You're a lucky man Willy! My grandparents bought a place in the mountains of North Carolina when I was a kid and I fell 100% in love with the place. It was to be their retirement home once my grandfather retired. He put a ton of work into the place, but they did the snowbird routine while he was still working. Every summer, I'd come home on the last day of school and their old Chrysler Town 'n Country station wagon would be parked in the driveway. I'd grab my suitcase, throw it in the back of the car and the three of us would head for N.C. I spent EVERY summer with them and they'd bring me back home a couple days before school would start back up. When I was entering the 2nd grade, I flat didn't want to leave, so I started school up there. Once I completed the first semester, we came back to Florida and I finished school here. My grandfather was going to retire when he reached 65 yrs. old, but had a massive heart attack just a few months before his 65th birthday. I was 12 years old and at that point and I made up my mind right then that I was going to retire the MINUTE I was eligible for Social Security. No waiting for a higher pay-out, as that day may never arrive.

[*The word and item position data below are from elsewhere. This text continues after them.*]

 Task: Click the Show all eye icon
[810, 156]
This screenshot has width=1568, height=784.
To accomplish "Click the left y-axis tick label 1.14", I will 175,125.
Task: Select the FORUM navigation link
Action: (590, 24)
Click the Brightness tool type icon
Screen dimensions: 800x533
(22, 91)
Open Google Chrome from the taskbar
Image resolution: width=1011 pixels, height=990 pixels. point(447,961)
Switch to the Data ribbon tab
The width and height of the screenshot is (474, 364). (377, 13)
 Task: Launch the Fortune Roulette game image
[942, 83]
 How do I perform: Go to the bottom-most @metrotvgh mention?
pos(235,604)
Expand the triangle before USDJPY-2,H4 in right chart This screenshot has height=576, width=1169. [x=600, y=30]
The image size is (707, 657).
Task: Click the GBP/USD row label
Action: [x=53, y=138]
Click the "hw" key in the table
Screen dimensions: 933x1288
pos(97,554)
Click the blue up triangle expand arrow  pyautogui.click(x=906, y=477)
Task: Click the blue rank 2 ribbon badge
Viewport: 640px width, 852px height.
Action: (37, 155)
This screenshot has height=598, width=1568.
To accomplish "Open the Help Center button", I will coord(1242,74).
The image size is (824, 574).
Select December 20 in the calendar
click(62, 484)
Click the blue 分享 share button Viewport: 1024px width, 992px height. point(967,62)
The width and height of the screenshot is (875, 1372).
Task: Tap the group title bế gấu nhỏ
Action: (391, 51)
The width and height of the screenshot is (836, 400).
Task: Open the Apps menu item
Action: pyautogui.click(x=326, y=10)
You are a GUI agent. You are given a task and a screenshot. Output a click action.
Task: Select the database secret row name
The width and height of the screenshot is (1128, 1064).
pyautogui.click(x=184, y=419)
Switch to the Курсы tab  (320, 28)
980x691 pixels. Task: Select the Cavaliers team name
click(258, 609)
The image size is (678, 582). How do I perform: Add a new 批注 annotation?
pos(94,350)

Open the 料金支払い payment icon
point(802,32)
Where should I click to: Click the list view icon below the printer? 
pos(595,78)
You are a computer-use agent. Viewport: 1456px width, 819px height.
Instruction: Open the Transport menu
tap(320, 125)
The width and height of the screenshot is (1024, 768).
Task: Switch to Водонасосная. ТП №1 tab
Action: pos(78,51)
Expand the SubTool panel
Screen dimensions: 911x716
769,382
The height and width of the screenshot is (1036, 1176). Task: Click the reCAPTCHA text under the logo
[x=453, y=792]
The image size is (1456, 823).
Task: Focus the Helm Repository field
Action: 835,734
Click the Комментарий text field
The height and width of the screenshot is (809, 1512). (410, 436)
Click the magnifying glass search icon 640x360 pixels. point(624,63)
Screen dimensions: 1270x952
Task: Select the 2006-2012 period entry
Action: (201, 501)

My grandmother eventually ended up staying in that house permanently as she got to the point the travel back and forth was too much for her. I drove up to see her over the Labor Day weekend in 1977. She told me she knew she wasn't going to be around much longer and she wanted me to have that old place. I knew there was no way I could live there as I was married and had just gotten out of the military 2 years prior. I was building my career and saw no way I could make a living up there, or even afford to keep the place and live elsewhere. She passed away 3-months later. The family sold the place off and split the money between the 7 kids.

I went up to the old homestead a few years back and visited with the current owners. She is a college professor at the local college (Western Carolina Univ) and he works out of the house with his accounting business. They opened the place up to me and of course, had all sorts of questions about how things USED to be. TBH, nothing much has changed. The kitchen was upgraded and the old wood stove was gone. (one of my first chores every day was to get the wood stove fired up, then head up to the hen house to release the chickens and collect the eggs for breakfast) I just sat out on the porch overlooking the river for a while and could feel my eyes getting pretty moist thinking about what "could" have been if I'd been a bit more stable and established when I was 25 years old.